Material for this task:

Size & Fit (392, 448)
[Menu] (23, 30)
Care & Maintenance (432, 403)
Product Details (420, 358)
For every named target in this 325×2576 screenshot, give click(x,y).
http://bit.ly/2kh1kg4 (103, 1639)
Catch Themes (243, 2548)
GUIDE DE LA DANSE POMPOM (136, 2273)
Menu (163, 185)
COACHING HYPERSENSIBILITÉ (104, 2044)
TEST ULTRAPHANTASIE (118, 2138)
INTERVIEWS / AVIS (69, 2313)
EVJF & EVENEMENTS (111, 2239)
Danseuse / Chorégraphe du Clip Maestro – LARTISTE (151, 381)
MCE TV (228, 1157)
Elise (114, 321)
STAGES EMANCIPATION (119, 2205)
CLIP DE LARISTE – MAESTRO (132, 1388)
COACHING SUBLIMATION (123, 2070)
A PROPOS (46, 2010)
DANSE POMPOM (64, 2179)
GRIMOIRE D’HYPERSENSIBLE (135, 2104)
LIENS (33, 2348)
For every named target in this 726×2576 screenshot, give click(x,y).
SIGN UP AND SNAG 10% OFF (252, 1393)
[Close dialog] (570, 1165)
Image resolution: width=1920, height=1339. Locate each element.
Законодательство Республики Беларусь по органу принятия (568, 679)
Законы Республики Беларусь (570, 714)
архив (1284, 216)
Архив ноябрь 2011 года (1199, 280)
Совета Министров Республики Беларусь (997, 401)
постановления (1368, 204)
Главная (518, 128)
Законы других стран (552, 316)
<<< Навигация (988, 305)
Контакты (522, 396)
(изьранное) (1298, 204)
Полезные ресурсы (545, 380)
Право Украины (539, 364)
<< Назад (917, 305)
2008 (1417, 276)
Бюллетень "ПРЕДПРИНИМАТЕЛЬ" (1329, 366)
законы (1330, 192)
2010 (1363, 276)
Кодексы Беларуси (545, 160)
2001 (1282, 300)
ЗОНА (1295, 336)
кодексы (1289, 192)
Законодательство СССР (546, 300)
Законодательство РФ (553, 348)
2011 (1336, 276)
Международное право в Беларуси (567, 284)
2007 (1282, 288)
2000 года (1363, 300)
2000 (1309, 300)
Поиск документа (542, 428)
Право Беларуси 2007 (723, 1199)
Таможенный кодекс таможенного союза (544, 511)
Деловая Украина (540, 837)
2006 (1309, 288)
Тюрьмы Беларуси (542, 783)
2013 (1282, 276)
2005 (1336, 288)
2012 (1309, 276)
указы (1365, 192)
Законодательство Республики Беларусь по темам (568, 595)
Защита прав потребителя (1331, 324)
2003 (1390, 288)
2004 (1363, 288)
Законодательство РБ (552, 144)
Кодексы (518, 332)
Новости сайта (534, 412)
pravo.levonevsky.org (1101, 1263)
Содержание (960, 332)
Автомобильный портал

Task objective:
Provide the number of lines above that include the string "every", with no other words.

Exercise answer:
2